■ **Stated task**: Can you return, word for word, the stretch of the PyPDF2 migration guide below that runs between "Imports and Modules" and "strict=True to strict=False.", inclusive?

■ **Document excerpt**:
* Begin *

Migration Guide: 1.x to 2.x

PyPDF2<2.0.0 (docs) is very different from PyPDF2>=2.0.0 (docs).

Luckily, most changes are simple naming adjustments. This guide helps you to make the step from PyPDF2 1.x (or even the original PyPdf) to PyPDF2>=2.0.0.

You can execute your code with the updated version and show deprecation warnings by running python -W all your_code.py.

Imports and Modules

PyPDF2.utils no longer exists
PyPDF2.pdf no longer exists. You can import from PyPDF2 directly or from PyPDF2.generic

Naming Adjustments

Classes

The base classes were renamed as they also allow operating with BytesIO streams instead of files. Also, the strict parameter changed the default value from strict=True to strict=False.

PdfFileReader ➔ PdfReader
PdfFileWriter ➔ PdfWriter
PdfFileMerger ➔ PdfMerger

PdfFileReader and PdfFileMerger no longer have the overwriteWarnings parameter. The new behavior is overwriteWarnings=False.

Function, Method, and Property Names

In PyPDF2.xmp.XmpInformation:

rdfRoot ➔ rdf_root
xmp_createDate ➔ xmp_create_date
xmp_creatorTool ➔ xmp_creator_tool
xmp_metadataDate ➔ xmp_metadata_date
xmp_modifyDate ➔ xmp_modify_date
xmpMetadata ➔ xmp_metadata
xmpmm_documentId ➔ xmpmm_document_id
xmpmm_instanceId ➔ xmpmm_instance_id

In PyPDF2.generic:

readObject ➔ read_object
convertToInt ➔ convert_to_int
DocumentInformation.getText ➔ DocumentInformation._get_text : This method should typically not be used; please let me know if you need it.

* End *

■ **Record set**:
* Begin *

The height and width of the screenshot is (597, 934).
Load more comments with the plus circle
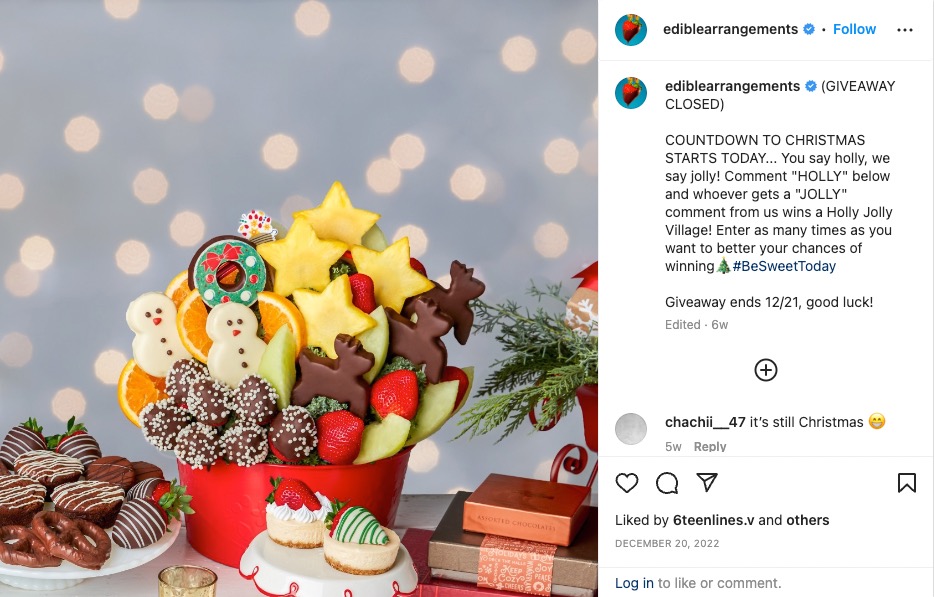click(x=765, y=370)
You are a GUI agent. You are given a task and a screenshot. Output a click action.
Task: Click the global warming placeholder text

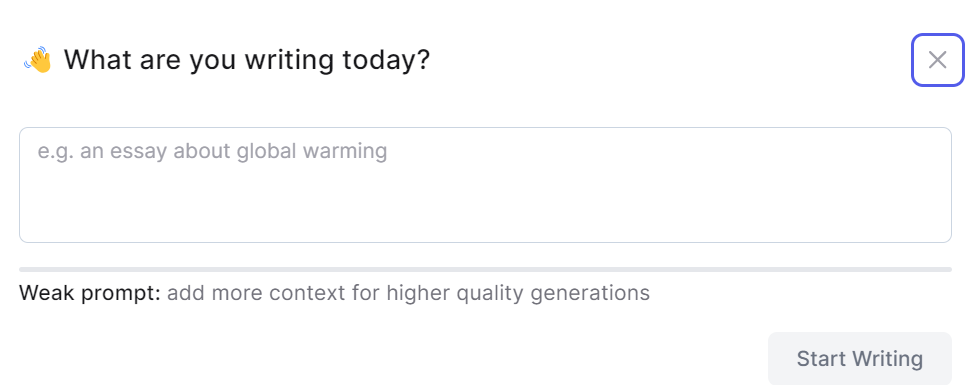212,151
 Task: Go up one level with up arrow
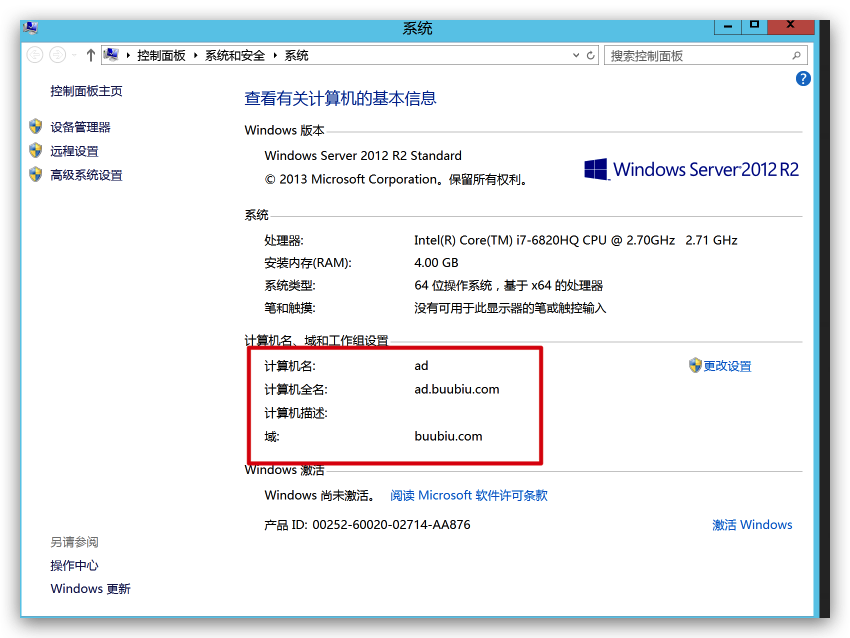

* End *
* Begin *

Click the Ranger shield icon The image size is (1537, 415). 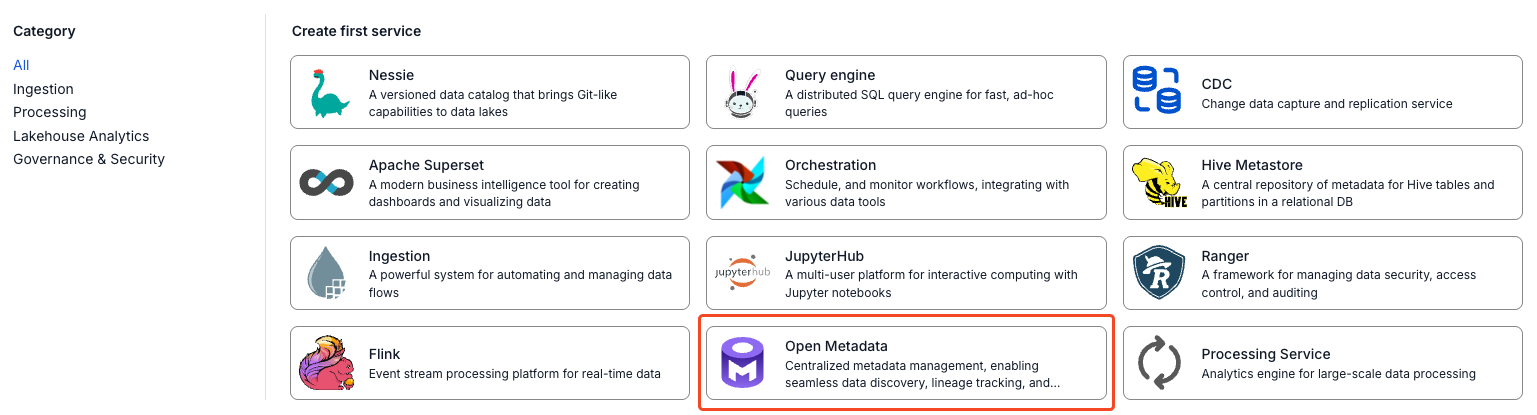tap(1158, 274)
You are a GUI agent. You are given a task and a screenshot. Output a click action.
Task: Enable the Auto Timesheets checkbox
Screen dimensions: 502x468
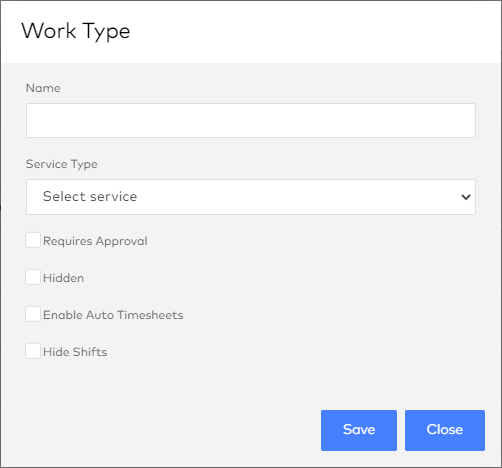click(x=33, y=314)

* End *
* Begin *

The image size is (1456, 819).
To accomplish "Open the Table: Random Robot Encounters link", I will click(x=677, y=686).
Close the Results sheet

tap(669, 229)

* End *

■ **Expected answer**:
Imports and Modules

PyPDF2.utils no longer exists
PyPDF2.pdf no longer exists. You can import from PyPDF2 directly or from PyPDF2.generic

Naming Adjustments

Classes

The base classes were renamed as they also allow operating with BytesIO streams instead of files. Also, the strict parameter changed the default value from strict=True to strict=False.